Los que hablan, los que sienten

- Sigue hablando.

No tiene problemas para hacerlo. Mientras, ella enciende un cigarrillo y le mira. Tiene los cinco sentidos puestos en él. Le escucha. Es divertido y tierno al mismo tiempo. Le acaricia el pelo, rubio, dorado, rizado. Tiene un cuerpo griego, unos pies preciosos y las rodillas perfectas. Se le dibujan los músculos del muslo, hasta las caderas. Ni una cicatriz, los milímetros justos de hendidura en el ombligo. La mandíbula marcada, perfecta. Si no fuera porque han pasado dos mil años, juraría que es Adán, la perfección de Dios en la Tierra. Los dientes blancos, grandes, eternos. Las cejas. La nariz. Los labios llenos de carne, el tono de voz grave. Las venas de las manos, grandes para agarrarla de la cintura y estamparla contra la pared segundos antes de darle el último beso.

Se visten. Le acompaña hasta la puerta y se despiden.

- Sigue hablando.

No hay más planeta que el rectángulo de su cama. Todavía sudan. Le acaricia el pelo, castaño y corto y perfecto. Él fuma, ella le escucha como si sólo existiera su voz dulce. Su madre tenía un estanco donde además, vendía unas postales antiguas, en blanco y negro, que no se encontraban en ninguna otra tienda de la ciudad. Tiene una cicatriz en la rodilla después de años jugando al fútbol. Y los ojos verdes, inmensos como los ibones del Pirineo en otoño.

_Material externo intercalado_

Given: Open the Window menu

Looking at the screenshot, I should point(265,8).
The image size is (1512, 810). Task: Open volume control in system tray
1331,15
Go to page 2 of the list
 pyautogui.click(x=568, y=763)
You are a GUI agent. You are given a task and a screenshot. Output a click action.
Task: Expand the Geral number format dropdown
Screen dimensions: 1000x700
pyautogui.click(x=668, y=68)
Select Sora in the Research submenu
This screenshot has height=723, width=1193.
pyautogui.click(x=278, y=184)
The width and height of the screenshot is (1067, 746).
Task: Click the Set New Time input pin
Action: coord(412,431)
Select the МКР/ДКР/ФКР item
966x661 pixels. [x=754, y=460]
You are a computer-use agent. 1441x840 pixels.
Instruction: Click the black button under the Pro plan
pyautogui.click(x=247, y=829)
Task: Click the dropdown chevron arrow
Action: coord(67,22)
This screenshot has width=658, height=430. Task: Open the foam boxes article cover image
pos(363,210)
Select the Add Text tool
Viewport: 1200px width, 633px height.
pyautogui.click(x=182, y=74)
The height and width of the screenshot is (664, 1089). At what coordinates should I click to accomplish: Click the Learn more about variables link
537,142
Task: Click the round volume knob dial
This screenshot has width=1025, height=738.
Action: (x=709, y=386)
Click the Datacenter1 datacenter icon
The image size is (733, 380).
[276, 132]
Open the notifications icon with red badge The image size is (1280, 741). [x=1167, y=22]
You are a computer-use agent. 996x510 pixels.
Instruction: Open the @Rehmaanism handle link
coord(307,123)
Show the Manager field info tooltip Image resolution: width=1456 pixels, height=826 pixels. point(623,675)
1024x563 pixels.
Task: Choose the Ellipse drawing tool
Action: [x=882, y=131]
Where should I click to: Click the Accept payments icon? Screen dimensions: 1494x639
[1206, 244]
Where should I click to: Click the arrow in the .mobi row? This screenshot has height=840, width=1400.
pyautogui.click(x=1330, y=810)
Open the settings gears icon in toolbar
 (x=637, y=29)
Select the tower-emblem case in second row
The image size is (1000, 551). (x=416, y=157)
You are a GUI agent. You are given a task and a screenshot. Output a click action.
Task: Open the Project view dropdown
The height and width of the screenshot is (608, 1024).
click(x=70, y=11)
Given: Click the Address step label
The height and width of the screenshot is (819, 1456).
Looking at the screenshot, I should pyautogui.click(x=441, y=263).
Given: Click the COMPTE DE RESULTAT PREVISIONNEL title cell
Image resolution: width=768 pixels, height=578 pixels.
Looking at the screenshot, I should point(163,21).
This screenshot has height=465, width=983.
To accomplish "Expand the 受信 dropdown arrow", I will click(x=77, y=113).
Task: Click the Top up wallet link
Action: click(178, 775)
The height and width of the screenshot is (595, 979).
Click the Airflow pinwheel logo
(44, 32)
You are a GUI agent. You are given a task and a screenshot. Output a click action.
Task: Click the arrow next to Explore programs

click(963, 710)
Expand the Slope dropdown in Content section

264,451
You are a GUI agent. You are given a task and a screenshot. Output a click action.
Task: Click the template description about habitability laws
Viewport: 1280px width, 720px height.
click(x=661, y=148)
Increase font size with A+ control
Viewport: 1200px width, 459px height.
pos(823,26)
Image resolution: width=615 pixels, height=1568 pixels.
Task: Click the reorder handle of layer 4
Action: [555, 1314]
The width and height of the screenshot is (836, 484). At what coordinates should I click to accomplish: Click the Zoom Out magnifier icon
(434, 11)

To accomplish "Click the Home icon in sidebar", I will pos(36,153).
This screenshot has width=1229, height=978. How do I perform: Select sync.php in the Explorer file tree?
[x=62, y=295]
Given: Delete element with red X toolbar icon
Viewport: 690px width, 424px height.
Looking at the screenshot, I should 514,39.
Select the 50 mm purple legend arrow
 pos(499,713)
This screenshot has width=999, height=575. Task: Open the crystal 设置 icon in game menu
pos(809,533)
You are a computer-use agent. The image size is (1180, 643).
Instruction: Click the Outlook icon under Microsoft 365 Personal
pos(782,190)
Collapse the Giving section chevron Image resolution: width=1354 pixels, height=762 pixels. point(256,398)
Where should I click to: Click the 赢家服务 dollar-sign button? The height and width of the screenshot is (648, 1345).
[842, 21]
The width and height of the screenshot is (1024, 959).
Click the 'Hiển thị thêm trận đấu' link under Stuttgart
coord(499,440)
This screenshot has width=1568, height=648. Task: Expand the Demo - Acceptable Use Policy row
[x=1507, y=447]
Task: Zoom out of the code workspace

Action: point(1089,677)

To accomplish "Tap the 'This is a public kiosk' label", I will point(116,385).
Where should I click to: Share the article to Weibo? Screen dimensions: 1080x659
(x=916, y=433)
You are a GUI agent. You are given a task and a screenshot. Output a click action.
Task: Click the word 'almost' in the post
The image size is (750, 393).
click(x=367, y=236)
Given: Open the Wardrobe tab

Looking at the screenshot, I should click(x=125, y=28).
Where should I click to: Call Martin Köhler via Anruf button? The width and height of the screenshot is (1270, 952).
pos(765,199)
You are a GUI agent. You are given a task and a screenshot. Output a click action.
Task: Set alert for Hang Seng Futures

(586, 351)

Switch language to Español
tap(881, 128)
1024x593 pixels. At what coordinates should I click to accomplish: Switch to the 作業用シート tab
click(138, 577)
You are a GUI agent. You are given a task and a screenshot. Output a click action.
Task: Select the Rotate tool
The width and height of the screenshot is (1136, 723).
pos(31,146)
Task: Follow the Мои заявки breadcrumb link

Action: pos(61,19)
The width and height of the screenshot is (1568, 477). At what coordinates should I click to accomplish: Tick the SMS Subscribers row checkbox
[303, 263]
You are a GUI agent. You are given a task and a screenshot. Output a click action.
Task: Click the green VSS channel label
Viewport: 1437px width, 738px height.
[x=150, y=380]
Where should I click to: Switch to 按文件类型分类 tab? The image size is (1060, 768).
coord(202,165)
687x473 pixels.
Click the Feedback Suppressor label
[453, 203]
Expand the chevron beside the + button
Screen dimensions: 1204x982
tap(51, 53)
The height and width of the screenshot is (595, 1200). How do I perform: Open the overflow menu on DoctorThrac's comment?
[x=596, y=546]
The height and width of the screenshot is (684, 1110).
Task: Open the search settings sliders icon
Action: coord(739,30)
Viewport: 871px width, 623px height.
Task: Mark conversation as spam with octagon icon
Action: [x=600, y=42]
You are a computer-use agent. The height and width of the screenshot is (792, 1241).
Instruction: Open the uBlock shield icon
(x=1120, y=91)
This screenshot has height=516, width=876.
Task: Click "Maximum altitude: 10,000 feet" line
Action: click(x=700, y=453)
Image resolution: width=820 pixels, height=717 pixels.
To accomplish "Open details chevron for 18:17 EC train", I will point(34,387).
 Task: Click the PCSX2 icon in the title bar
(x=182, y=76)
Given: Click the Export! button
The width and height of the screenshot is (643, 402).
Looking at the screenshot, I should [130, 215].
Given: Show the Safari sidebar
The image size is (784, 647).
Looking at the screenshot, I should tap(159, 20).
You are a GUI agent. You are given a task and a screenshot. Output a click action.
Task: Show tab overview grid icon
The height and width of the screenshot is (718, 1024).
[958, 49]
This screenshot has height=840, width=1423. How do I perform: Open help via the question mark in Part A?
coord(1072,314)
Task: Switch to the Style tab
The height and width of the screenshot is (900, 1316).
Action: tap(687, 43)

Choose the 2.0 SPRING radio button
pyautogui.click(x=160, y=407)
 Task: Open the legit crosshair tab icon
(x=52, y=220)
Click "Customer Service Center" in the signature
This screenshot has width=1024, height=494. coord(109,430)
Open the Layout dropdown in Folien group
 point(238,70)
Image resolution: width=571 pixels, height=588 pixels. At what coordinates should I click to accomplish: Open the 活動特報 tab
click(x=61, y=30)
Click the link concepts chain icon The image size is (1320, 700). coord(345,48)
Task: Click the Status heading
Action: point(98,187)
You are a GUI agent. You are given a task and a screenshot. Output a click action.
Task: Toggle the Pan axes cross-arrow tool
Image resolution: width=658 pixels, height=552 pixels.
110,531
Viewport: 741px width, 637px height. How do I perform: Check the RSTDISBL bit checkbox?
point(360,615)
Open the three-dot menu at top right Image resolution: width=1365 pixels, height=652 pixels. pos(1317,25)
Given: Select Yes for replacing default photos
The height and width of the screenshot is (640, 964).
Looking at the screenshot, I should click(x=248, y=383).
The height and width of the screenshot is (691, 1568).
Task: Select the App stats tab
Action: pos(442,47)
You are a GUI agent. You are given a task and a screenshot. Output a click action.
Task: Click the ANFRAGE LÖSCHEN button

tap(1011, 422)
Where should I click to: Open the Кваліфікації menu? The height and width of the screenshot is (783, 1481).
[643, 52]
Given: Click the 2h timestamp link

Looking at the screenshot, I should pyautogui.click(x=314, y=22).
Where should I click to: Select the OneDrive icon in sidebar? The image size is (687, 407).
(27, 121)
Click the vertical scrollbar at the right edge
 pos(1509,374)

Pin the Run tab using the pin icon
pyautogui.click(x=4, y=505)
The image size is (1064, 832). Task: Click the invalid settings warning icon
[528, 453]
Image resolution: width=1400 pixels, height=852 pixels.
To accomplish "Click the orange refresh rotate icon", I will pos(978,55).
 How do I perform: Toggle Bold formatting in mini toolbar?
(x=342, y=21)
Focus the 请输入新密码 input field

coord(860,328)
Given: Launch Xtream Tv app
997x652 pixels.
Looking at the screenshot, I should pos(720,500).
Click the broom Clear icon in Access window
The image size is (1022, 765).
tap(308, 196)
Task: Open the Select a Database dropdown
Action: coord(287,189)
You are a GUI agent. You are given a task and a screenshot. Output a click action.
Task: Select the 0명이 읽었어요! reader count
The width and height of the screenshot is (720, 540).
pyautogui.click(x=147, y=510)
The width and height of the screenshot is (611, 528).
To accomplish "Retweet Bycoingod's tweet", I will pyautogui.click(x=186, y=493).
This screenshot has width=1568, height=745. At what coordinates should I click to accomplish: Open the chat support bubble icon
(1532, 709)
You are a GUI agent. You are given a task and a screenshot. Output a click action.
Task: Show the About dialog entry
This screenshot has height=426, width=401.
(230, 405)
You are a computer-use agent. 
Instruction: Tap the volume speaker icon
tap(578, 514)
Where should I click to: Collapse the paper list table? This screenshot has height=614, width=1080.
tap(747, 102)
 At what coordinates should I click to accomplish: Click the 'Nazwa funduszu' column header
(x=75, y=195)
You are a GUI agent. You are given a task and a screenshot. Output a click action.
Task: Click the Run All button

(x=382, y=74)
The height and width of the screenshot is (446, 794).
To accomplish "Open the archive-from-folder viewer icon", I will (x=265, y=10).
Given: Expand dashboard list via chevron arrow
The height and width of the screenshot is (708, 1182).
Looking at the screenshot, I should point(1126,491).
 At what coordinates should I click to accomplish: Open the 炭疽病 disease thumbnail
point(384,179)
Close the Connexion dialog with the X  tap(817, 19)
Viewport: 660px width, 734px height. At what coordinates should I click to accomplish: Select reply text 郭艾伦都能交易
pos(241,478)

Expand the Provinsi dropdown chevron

Y vello en el ombligo, la nariz puntiaguda. Las manos de pianista que le colocan el pelo detrás de la oreja antes de darle el último beso.

Se visten. Le acompaña hasta la puerta, con el pelo detrás de la oreja y se despiden.

Hablan. Y mientras no hay más mundo.

- Sigue hablando.

Vive dentro de su vida en este instante. Los hombros cuadrados, las tibias curvas. Y los labios brillantes, perfectos, con los dientes un poco descolocados. Es como un niño, travieso y con algunas malas ideas. Los ojos marrones y la respiración calmada. Tiene las orejas pequeñas, como la nariz. Ha viajado por todo el mundo y vive dentro de una mochila con pegatinas de todos los aeropuertos. Ella le escucha y viaja con él a los rincones que relata. Los codos deshidratados y los brazos fuertes. Con el índice le acaricia la nariz antes de darle el último beso.

Se visten. Le acompaña hasta la puerta y se despiden.

Es perfecto. O lo sería si más allá del rato en el que hablan, ella fuera capaz de sentir algo.